## ASSIGNMENT:
Set down exactly the lines below between the line holding "The height and width of the screenshot is (382, 868)." and the line holding "Given: Click the gray I toolbar icon", inclusive; no other line belongs in the answer.
=== Section Start ===
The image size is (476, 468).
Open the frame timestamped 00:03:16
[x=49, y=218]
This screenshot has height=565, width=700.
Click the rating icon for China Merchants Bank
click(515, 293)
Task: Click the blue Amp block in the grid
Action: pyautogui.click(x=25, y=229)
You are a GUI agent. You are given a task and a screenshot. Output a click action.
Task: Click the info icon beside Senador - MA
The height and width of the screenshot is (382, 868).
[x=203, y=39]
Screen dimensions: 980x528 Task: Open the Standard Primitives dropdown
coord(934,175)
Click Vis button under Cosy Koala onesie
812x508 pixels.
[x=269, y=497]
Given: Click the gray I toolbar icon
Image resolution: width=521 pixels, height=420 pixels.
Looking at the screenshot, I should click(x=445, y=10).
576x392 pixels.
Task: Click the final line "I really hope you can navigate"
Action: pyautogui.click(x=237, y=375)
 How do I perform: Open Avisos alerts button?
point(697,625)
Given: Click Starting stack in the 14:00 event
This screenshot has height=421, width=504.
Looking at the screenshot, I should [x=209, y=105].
=== Section End ===
=== Section Start ===
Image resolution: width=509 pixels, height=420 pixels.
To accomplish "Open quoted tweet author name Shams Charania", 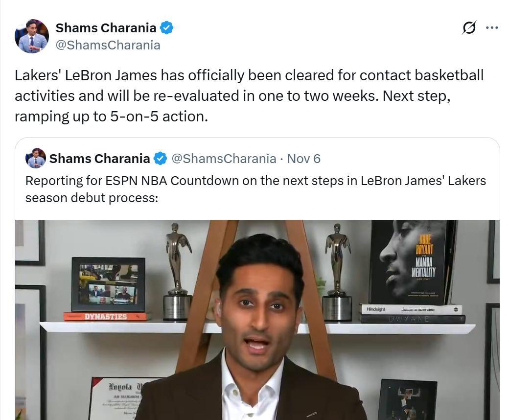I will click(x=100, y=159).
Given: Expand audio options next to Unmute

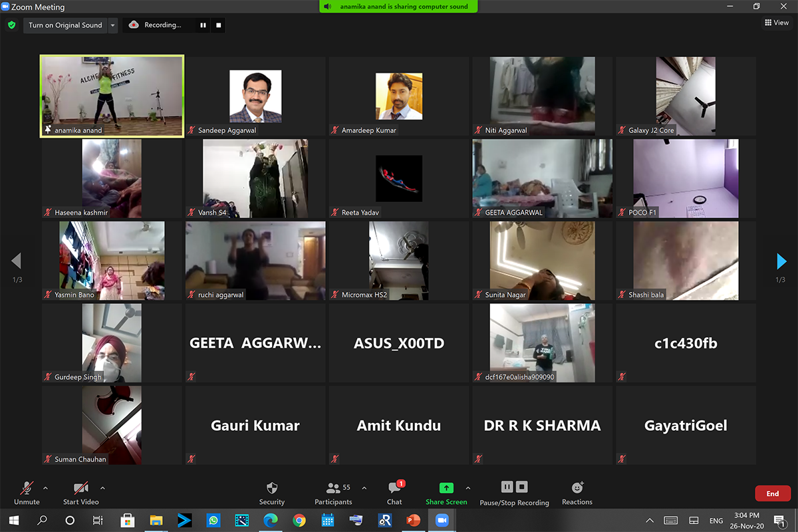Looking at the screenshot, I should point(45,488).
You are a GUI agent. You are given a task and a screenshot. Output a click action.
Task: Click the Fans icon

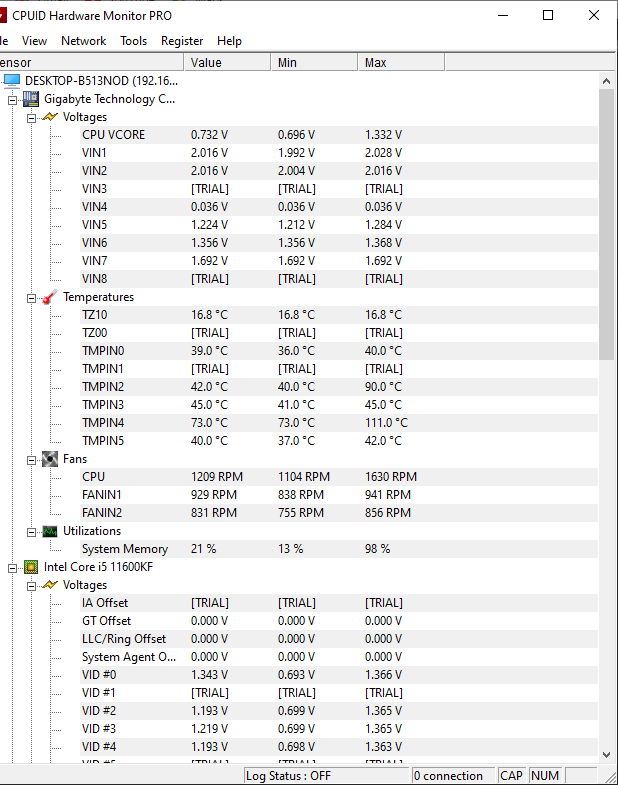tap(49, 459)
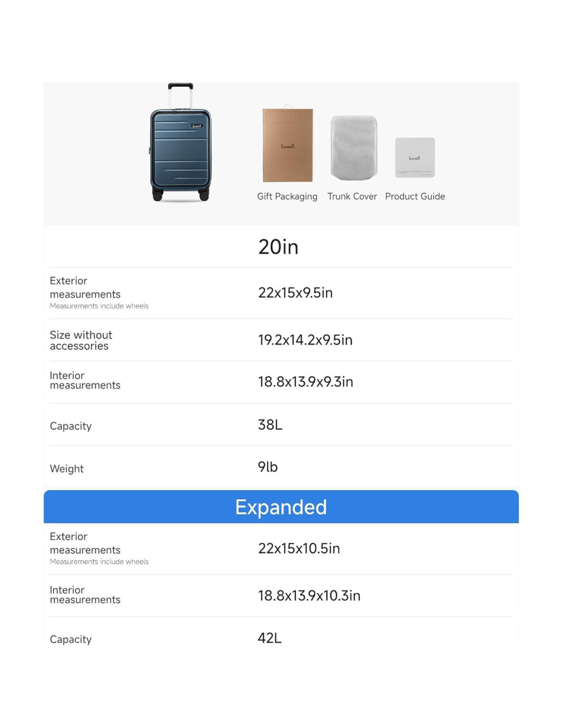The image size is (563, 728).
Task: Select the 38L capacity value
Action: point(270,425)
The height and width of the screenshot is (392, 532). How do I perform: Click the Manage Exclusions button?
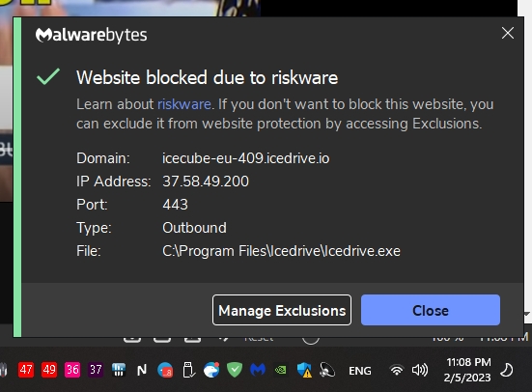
=== Section End ===
## RESULT FOR THIS EXERCISE:
The height and width of the screenshot is (382, 868).
[x=203, y=39]
Screen dimensions: 980x528 Task: Open the Standard Primitives dropdown
coord(934,175)
Click Vis button under Cosy Koala onesie
812x508 pixels.
[x=269, y=497]
Given: Click the gray I toolbar icon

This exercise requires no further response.